Dit rijksmonument is een van de laatste restanten van de beroemde Bredase verdedigingswerken. Bovendien is het qua omvang en constructie van een type dat in Nederland nergens meer voorkomt. Het uit rode baksteen opgetrokken bomvrije ‘reduit’ stond vanaf 1843 op het vooruitgeschoven lunet B. Tezamen met lunet A moest dit de stad Breda na de afscheiding van België bescherming geven (het zgn. ‘Antwerpse front’). Het bouwwerk bestond oorspronkelijk uit een vleugel met drie mortierkazematten (geschutsruimten) en een vleugel met twee kanonkazematten, en daartussen een kruitmagazijn.

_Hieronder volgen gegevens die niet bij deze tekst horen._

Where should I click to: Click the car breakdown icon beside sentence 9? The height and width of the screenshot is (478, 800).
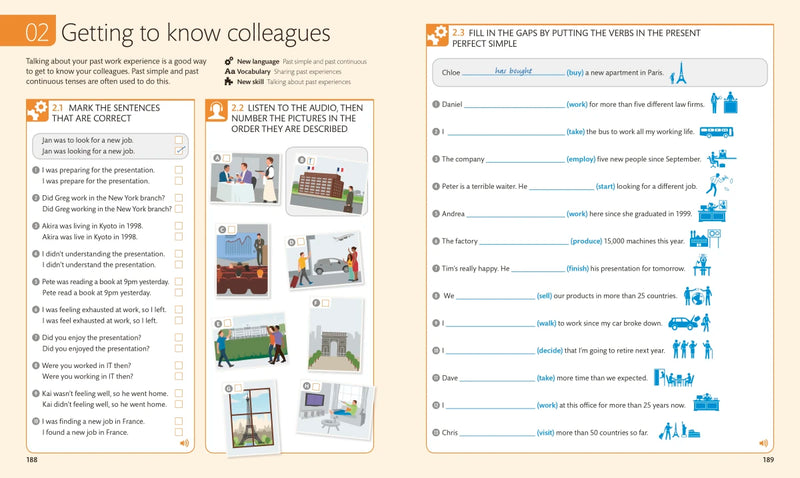(x=690, y=323)
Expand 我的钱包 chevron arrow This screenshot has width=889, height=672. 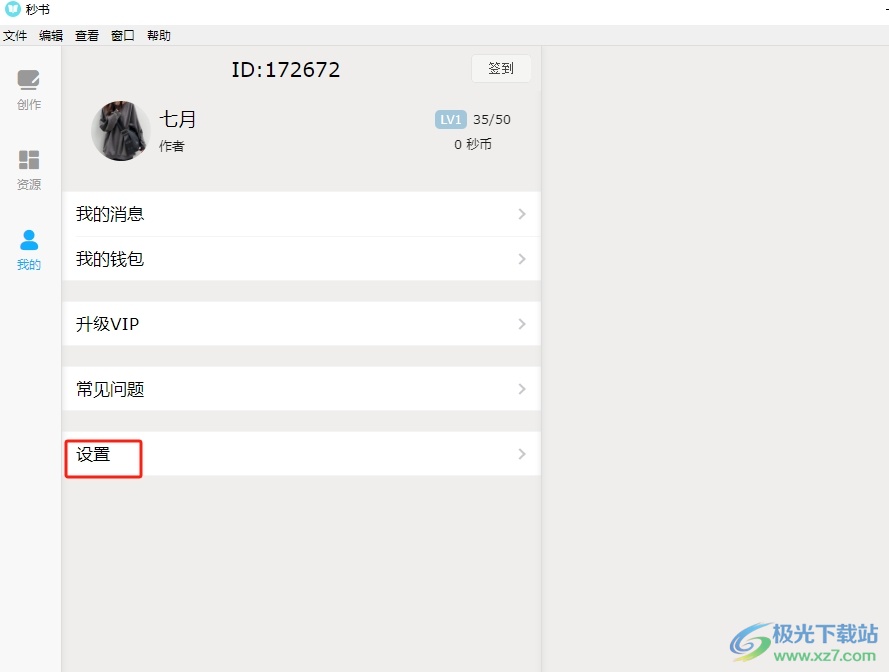(x=522, y=259)
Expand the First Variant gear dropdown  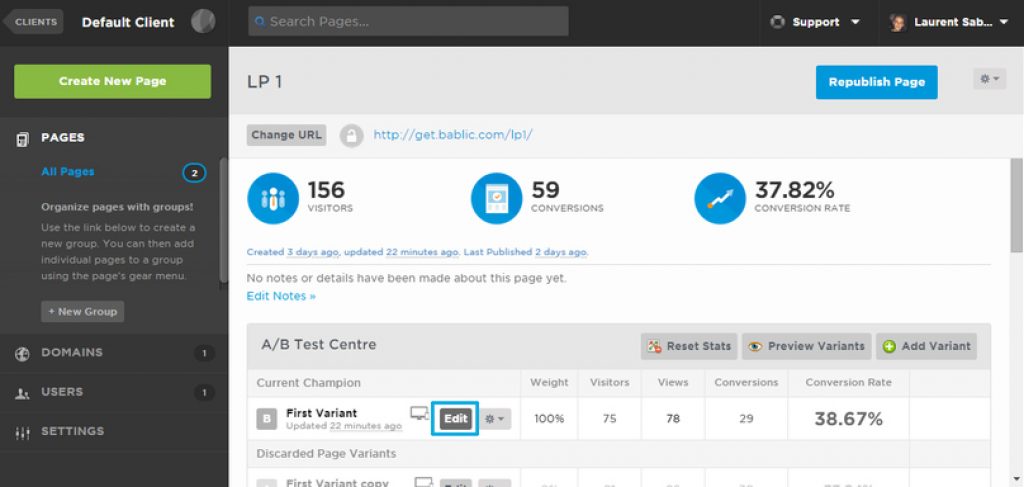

Na de slechting van de vestingwerken tussen 1868 en 1876 kregen de beide lunetten een ‘burgerlijke’ bestemming. Lunet A fungeerde tot de sloop in 1914 als petroleumopslagplaats. Lunet B werd gebruikt als mestvaalt van de gemeentereiniging. Toen de omliggende gracht met vuilnis was gevuld, bleef alleen het zwaar gehavende reduit over. Dit werd later gebruikt als zoutopslag. Met name door die laatste bestemming zijn de metersdikke muren ernstig aangetast.
Bij de restauratie is voor een unieke conserveringsmethode gekozen. Het bestaande metselwerk is geïnjecteerd met een hardende substantie om verdere aantasting door de zoutrestanten te voorkomen. Daarna is er een grotendeels glazen overkapping overheen gebouwd, zodat de kazemat goed zichtbaar blijft. In het glazen gebouw is kantoorruimte gecreëerd.
Lunet B werd gerestaureerd onder begeleiding van: architecten Rothuizen van Doorn ’t Hooft – architecten. Zij waren bovendien de eerste gebruikers.
Sinds medio 2016 is Lunet B in gebruik door INOS – een overkoepelende onderwijsorganisatie in Breda.